Early Removal of Central Venous Catheters Does Not Increase Risk of PE

Among patients with a hematologic malignancy and central venous catheter–associated upper extremity deep vein thrombosis (UEDVT), removal of catheters within 48 hours did not increase the risk of pulmonary embolism (PE), compared with delayed or no removal, according to a study presented at the 2019 ASH Annual Meeting by Damon E. Houghton, MD, from the Mayo Clinic in Rochester, Minnesota.

Catheter-related thrombosis is a known complication of these devices in patients with cancer, Dr. Houghton said during his presentation. While guidelines recommend anticoagulation for at least 3 months, immediate catheter removal may be required in certain circumstances, and “it is unknown if catheter removal causes PE, or whether a short course of anticoagulation prior to removal decreases that risk,” he explained.

In this multicenter, retrospective cohort study, researchers reviewed data from patients with hematologic malignancies who had experienced a catheter-related UEDVT between 2010 and 2016 and were treated at one of 10 institutions participating in VENUS (the Venous thromboEmbolism Network U.S.). Patients with UEDVT that was considered not catheter-provoked or was concurrent with lower-extremity DVT and/or PE were excluded from the analysis.

Dr. Houghton and researchers recorded anticoagulant start and finish dates, as well as the time of the catheter removal, total follow-up, and death. Study outcomes included PE and all-cause mortality within 7 days of catheter-related thrombosis (CRT) diagnosis.
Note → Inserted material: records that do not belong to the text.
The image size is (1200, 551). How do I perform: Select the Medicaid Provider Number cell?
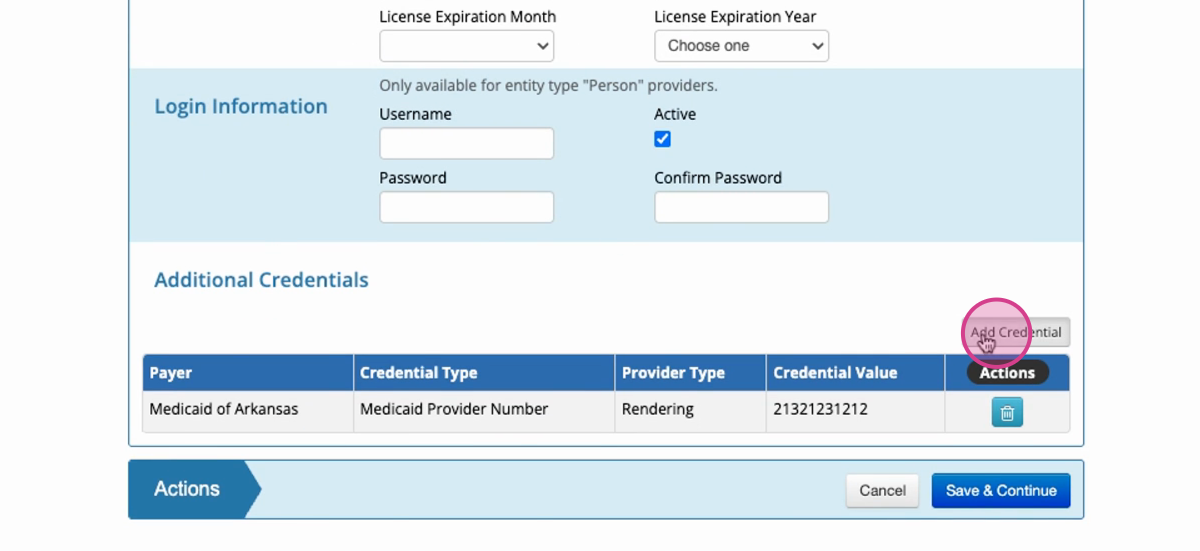tap(484, 411)
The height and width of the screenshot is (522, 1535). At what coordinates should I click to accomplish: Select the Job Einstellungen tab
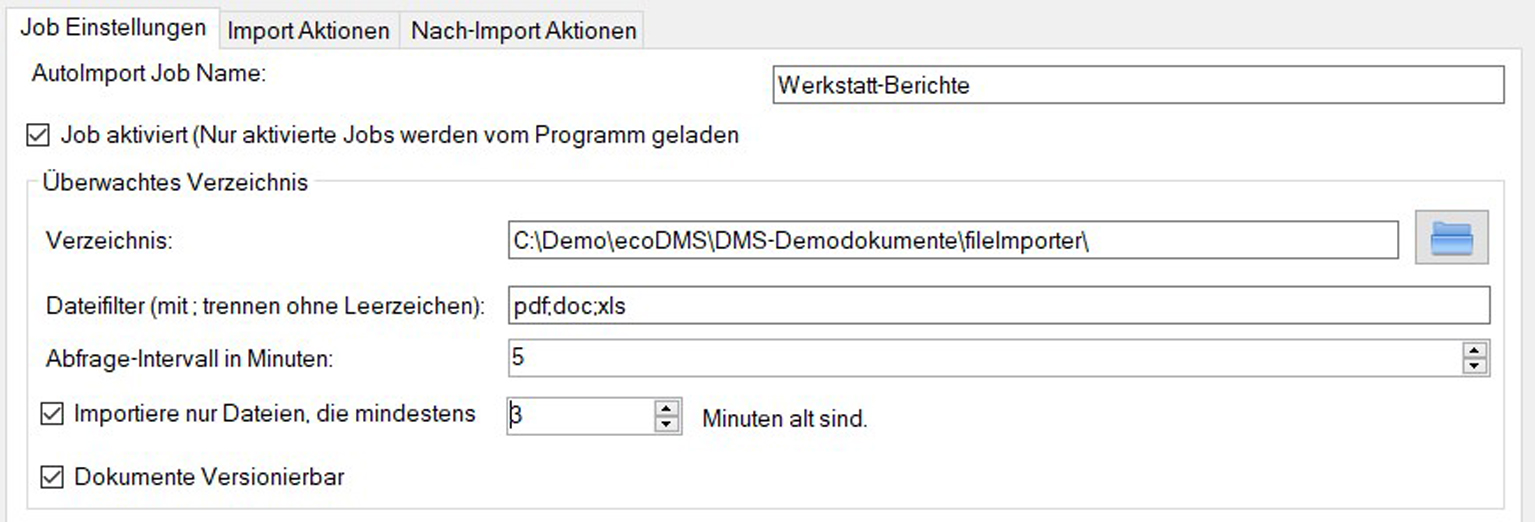coord(113,27)
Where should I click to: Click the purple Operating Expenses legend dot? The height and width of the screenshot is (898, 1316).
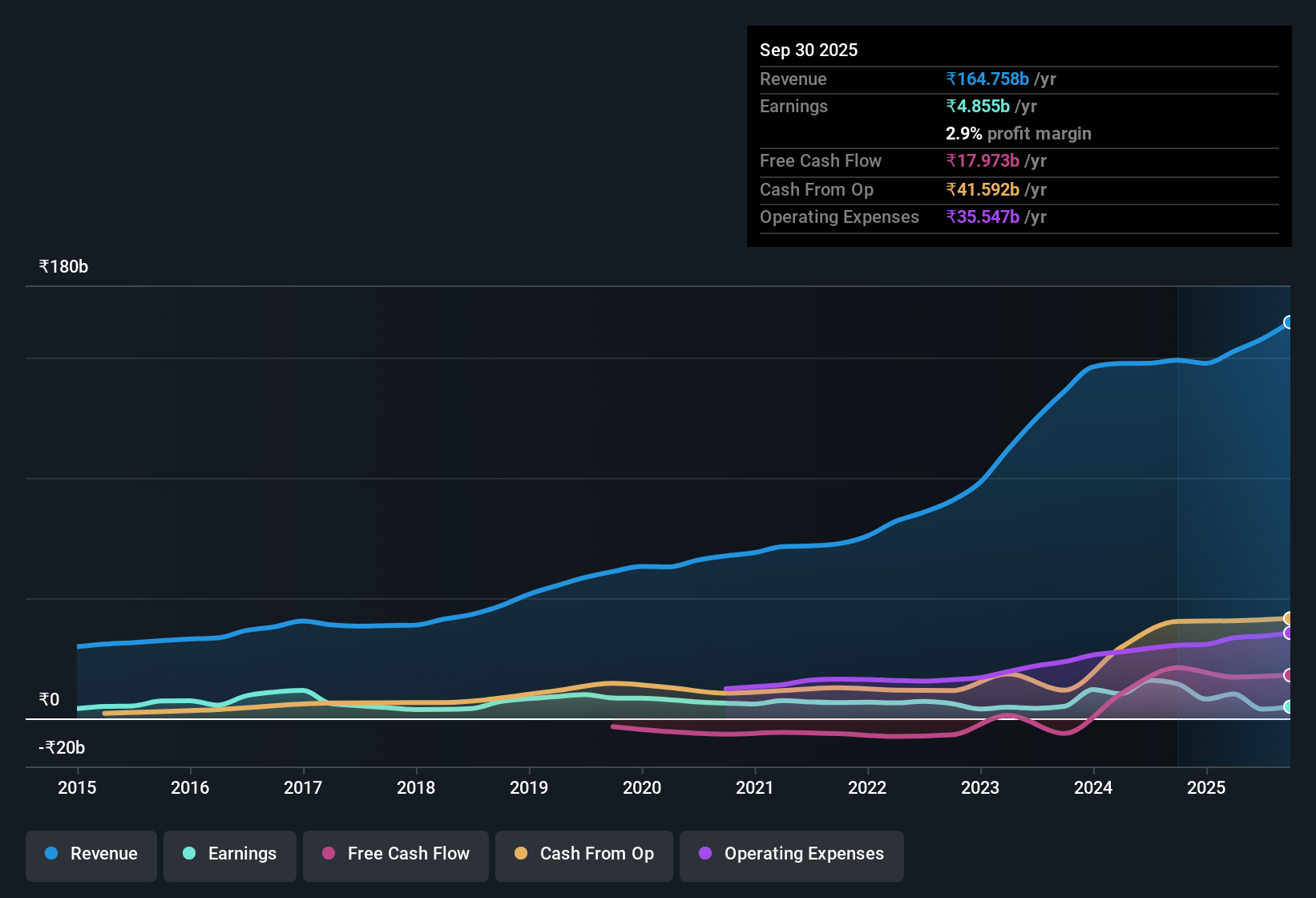[x=704, y=854]
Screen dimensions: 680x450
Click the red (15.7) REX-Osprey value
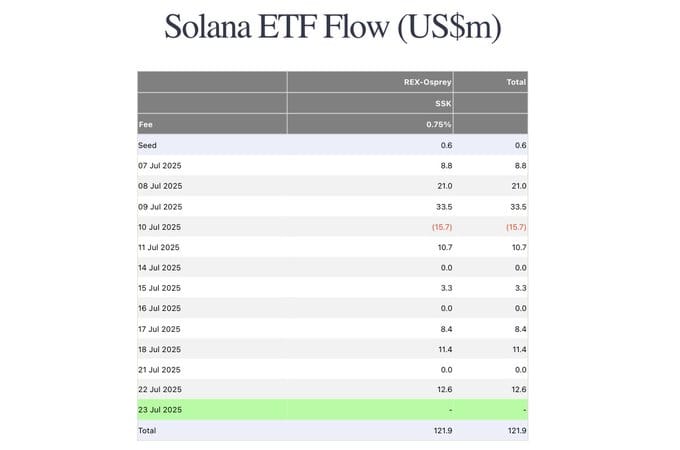(x=442, y=227)
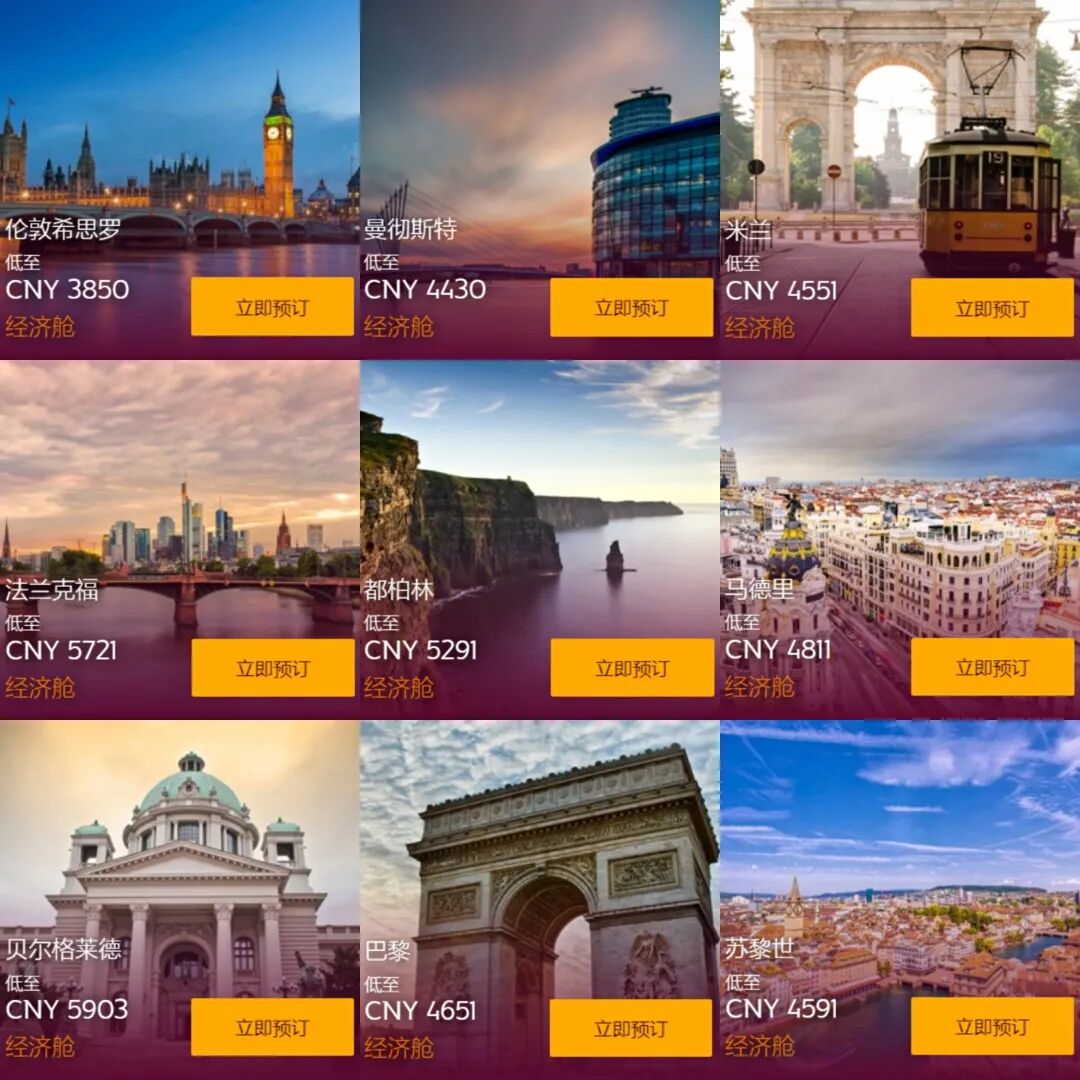The image size is (1080, 1080).
Task: Click 经济舱 label under 苏黎世
Action: (x=759, y=1046)
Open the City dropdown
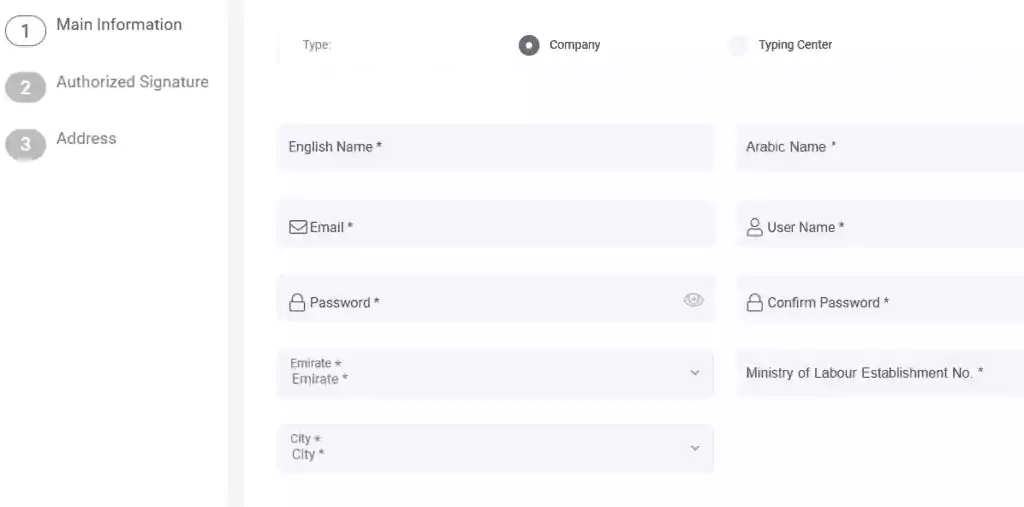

Of 663 patients with CRT identified, 151 patients received no anticoagulation, including 119 who underwent catheter removal alone as treatment for DVT. The remaining 512 started anticoagulation at the time of their diagnosis, with either:

  • delayed (>48 hour) or no catheter removal (n=200; mean age = 52 years)
  • early (<48 hours) catheter removal (n=312; mean age = 53 years)

Age and sex did not differ between patients with early versus delayed or no catheter removal, however, the type of hematologic malignancy (p=0.015), type of central catheter (p<0.001), and DVT location (p=004) were significantly different between the groups. In the delayed or no removal cohort, the most common hematologic malignancy was lymphoma (48%; n=96); in the early removal cohort, the most common diagnosis was leukemia/myelodysplastic syndromes (MDS; 45%; n=140). Patients with peripherally inserted central catheter (PICC) lines also appeared to be more likely to have early catheter removal (71% vs. 49%).

In those receiving anticoagulation, the most commonly prescribed agents were low-molecular-weight heparins, and the authors noted that anticoagulation treatment did not differ between groups. Median platelet counts did not significantly differ among the anticoagulation cohorts but were lower in patients treated with catheter removal only and no anticoagulation.

In the primary analysis (delayed vs. early catheter removal), there was no significant difference in incidence of PE with either approach:

  • early catheter removal: 2 patients (0.64%)
  • delayed or no catheter removal: 1 patient (0.5%; p=1.0 for comparison)

The same was true for rates of PE and all-cause mortality (secondary endpoint): 3 patients in each group (1.5% of delayed cohort and 1.0.% of early cohort) died or experienced a PE within 7 days of UEDVT diagnosis (p=0.68). All 3 patients with PE within 7 days had PICC lines, leukemia/MDS, and the sites of most proximal DVT involvement were brachiocephalic veins (n=2) and subclavian vein (n=1), the authors noted.

Among patients who did not receive anticoagulation and underwent catheter removal only, there were no PEs within 7 days, although 3 patients (2.5%) in this cohort died.

Overall, the risk of symptomatic PE after central venous catheter removal is low in patients who received anticoagulation and in those who did not receive anticoagulation because of a high risk for bleeding or contraindication.

However, the implications of these findings are limited by the retrospective design and the lack of imaging to identify subclinical PE after catheter removal. “Furthermore,” Dr. Houghton noted, “our study only included patients with hematologic malignancies. Therefore, the generalizability of our results to other cancer patients or to patients without cancer might be limited.”

When asked by an audience member about the implications for catheter removal in the clinic, Dr. Houghton responded that these results, as well as results from ongoing studies by this research group, suggest that there is not necessarily a need to remove these catheters. “Patients could receive anticoagulation, and that decision to remove the catheter could very well be postponed,” he said. Conditions for removal include if the catheter is not working, if there is a concern for infection, or if the line is malpositioned.

The authors report no relevant conflicts of interest.

Reference

Houghton DE, Billett HHH, Gaddh M, et al. Optimal timing for removal of an upper extremity central catheter when associated with a deep vein thrombosis: a venous thromboembolism network US multicenter retrospective cohort study. Abstract #325. Presented at the 2019 American Society of Hematology Annual Meeting, December 7, 2019; Orlando, FL.